December 10, 2018

Colleges rethink MBA programs amid application decline

Fitchburg State University has seen a 7-percent decline in MBA applications this year, but that came after a 128-percent increase the year prior.

Applications for MBA programs across the country fell 7 percent between 2017 and 2018, according to the Graduate Management Admissions Council, a global association of graduate business schools.

The decline is not a new story for graduate-level business programs, particularly traditional ones. Over the past three years, a majority of full-time, two-year MBA programs in the U.S. have seen declining applications.

To fight this national dip, local colleges and universities approach the needs of potential MBA students in new ways.

Fitchburg State University saw a similar 7-percent decline as the national trend from 2017 to 2018, but that one-year figure belies the surge in growth since 2016, as MBA applications jumped from 172 two years ago to 366 a year later. The growth has come almost entirely from the university's online MBA program, which now enrolls 900 students, compared to 75 who attend class on campus.

"The market that we're reaching out to tends to be working professionals who cannot take that time off and do in-person programs," said Alberto Cardelle, vice president of academic affairs at FSU. "Focusing on skills that they can acquire online gives them a credential that will help them move up in their current jobs."

Nichols College in Dudley has grown its MBA program an average of 40 percent annually over the past five years thanks partly to a slightly different use of technology.

"We went to something we call high-flex," said Kerry Calnan, executive director of graduate and professional studies at Nichols.

The idea, Calnan said, is students can do some of the coursework at home whenever they have time, but there are 90-minute live classes each week. Students can either show up on campus for these sessions or, if they're stuck at the office, connect remotely from there.

"You can choose week-to-week if you want to drive to campus and participate," she said.

Assumption College in Worcester offers an option where students attend classes twice a month and work online the rest of the time.

"What we're finding is students today want flexibility," said Robin Frkal, director of Assumption's MBA program. "They don't want to give up the in-person educational experience – every student I talked to finds so much value in the interactions they have with the professors and other students that they get in a classroom experience."

Finding the right kind of student

All three schools said they serve students in a range of career situations. But Frkal said Assumption has found success in recent years with a program geared specifically to new graduates. The college's one-year accelerated MBA targets people who've decided to stay in school after completing a bachelor's degree. The idea is early-career professionals who may not yet have family commitments are often willing to sacrifice a year of work at a starting salary to enhance their options when they do hit the job market.

"Just like at one point a bachelor's degree was the gold standard, as we are becoming more and more competitive in the marketplace an MBA is seen as a necessary degree," Frkal said. "If they spend one year and they complete their MBA degree it may open up doors for them."

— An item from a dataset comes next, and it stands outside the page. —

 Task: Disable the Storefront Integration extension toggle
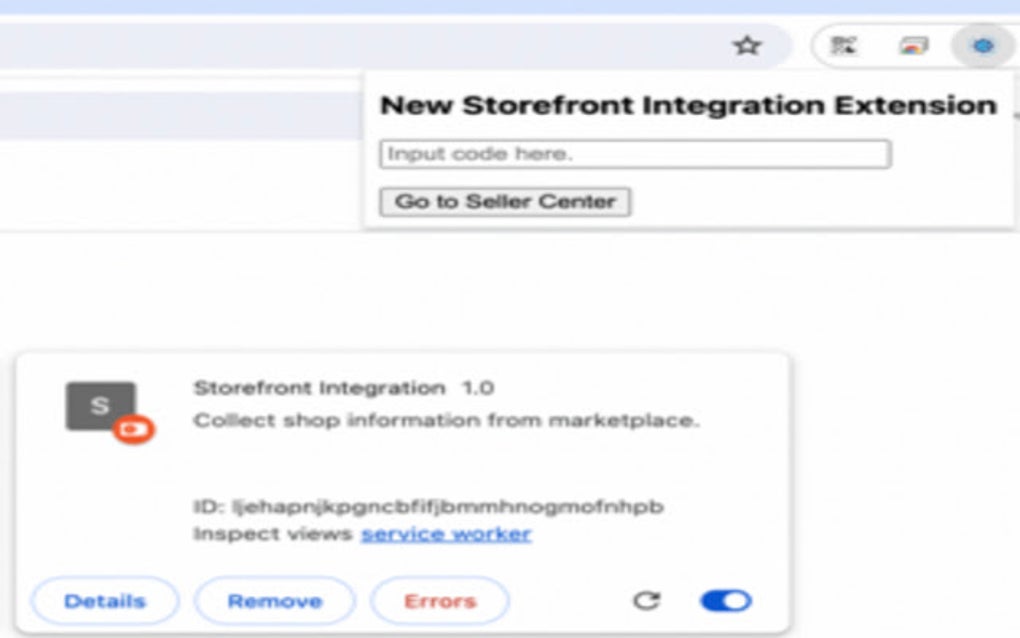coord(728,601)
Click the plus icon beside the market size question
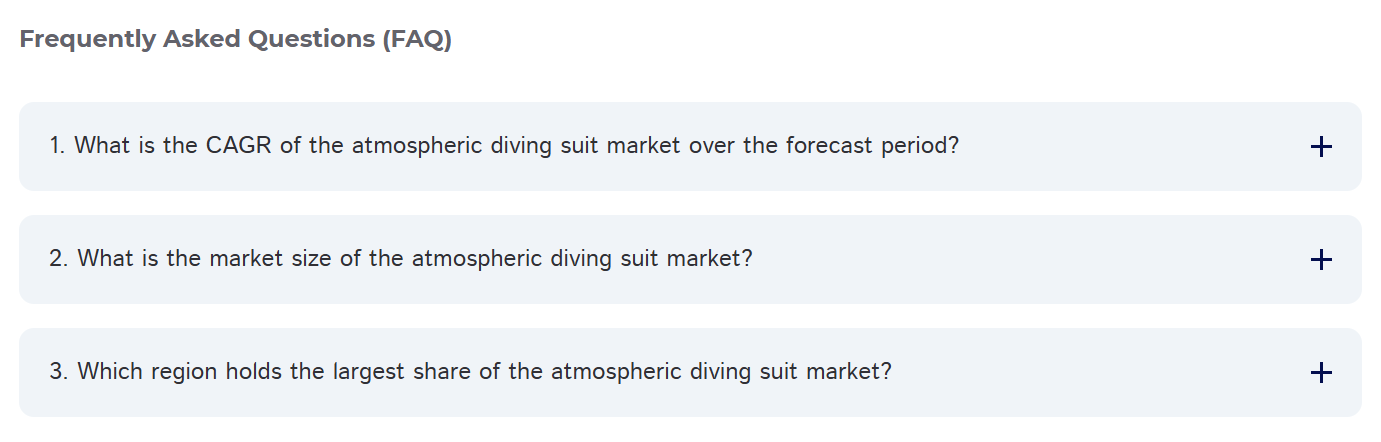The height and width of the screenshot is (442, 1381). (x=1321, y=260)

As the national decline in applications suggests, MBA programs face a certain level of headwinds. That's partly because the economy is strong, which can make it easier for many professionals to focus on their jobs rather than retooling to become more competitive.

But Assumption has found the strong economy can work in its favor. Frkal said the college is increasingly marketing to employers rather than just potential students.

"We can partner with firms to use education as a benefit that helps to attract and retain their talent," she said.

Finding the right fit for businesses

FSU has seen increased interest in its MBA program among employers including local credit unions and hospitals. Some offer reimbursement to workers for continuing their education, or seek out interns from the program.

"We're seeing a lot of small to medium-sized companies that are becoming learning institutions," said Keith Williamson, dean of business and technology.

Ties with local business are crucial for all three MBA programs. With hospitals and other health providers as a crucial part of the Central Massachusetts economy, Assumption launched a healthcare-oriented concentration, and FSU is considering a similar move.

Nichols created an external advisory board made up of corporate leaders to help ensure its students were receiving the kind of education that would make them attractive as employees. In response to employers' needs, Calnan said, it has expanded its focus on soft skills, conflict resolution and leadership development, supplementing more traditional MBA components like finance and strategic management.

Despite the national decline, Frkal said, MBAs continue to appeal to many students looking for a practical path to career success. For example, Assumption's accounting track provides the credits students need – above and beyond what they receive in a bachelor's program – to receive a CPA license. Students can focus specifically on areas like marketing, banking or operations. But, Frkal said, the bottom line is, regardless of industry, an MBA prepares professionals to find their place helping whatever business they work for to thrive.

"When you graduate with an MBA, you understand all the functions of business operations," she said.